Unfortunately -as you may agree- not always the fortunes of the company means automatically the fortune of all of its products. Looking at PTC revenues by industry (see above table)  I guess that Mathcad as a standalone product is hidden in the last two “industries” of the list. So it is a tiny PTC market. From the above figures, one can understand also what PTC is trying to do: integrate Mathcad in other apps that cover the first part of the above list, rather than develop Mathcad as an independent math tool.

I do not blame them, but the above list also seems to confirm that education and university is unfortunately an almost absent sector in their market. My hope is that they will sell the classic Mathcad as independent tool to other software houses, while integrating Mathcad Prime in their main software, as they are doing.

23-Emerald I
January 27, 2017

anthony Queen wrote:

  I guess that Mathcad as a standalone product is hidden in the last two “industries” of the list.

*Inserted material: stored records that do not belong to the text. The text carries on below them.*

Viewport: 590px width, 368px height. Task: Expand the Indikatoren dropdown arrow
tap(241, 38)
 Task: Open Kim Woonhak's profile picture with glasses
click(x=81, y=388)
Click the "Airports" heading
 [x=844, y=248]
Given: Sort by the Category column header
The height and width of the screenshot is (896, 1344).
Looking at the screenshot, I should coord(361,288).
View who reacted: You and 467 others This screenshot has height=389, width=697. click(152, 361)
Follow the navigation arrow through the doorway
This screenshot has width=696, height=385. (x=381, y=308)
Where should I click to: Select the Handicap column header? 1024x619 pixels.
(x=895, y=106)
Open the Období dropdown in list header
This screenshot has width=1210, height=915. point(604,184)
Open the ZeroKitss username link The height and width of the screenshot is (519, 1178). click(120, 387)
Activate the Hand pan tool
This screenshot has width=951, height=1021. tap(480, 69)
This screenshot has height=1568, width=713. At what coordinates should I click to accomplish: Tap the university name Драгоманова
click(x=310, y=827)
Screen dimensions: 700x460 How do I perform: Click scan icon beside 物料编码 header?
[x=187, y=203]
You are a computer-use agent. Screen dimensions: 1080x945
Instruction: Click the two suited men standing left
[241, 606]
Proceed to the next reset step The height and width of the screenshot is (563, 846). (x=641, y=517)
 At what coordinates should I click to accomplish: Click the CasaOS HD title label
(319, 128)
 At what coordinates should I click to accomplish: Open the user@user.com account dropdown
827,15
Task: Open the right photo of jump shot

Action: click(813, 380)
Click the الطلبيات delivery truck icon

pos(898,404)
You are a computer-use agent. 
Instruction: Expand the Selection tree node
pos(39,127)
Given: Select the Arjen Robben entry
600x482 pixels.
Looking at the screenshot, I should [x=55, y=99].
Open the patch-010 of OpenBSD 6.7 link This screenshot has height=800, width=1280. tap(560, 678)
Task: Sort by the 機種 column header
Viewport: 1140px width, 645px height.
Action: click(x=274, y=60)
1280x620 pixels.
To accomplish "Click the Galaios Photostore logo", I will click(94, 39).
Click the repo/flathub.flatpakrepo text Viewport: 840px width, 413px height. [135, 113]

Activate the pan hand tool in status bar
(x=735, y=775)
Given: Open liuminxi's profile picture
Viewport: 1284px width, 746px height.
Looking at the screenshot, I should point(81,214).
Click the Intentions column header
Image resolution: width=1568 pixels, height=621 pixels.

I don't believe this is true.  I work in "Aerospace and Defense."  I've been "pushing" Mathcad for a long time, it's a challenge because the new engineers come out of school used to Matlab, and that's what they reach for.  Still, Mathcad is a fine engineering tool, so the industries where engineers are heavily employed should be considered as significant revenue sources.  (Many companies specify 3D modeling software from PTC competitors.)  I cannot get my company to abandon CATIA for CREO even if Mathcad worked seamlessly and automatically in PTC's modeling software.

Their absolute neglect of Mathcad (and their failure to give it away free to students and professors) is the reason for the dismal performance of Mathcad sales.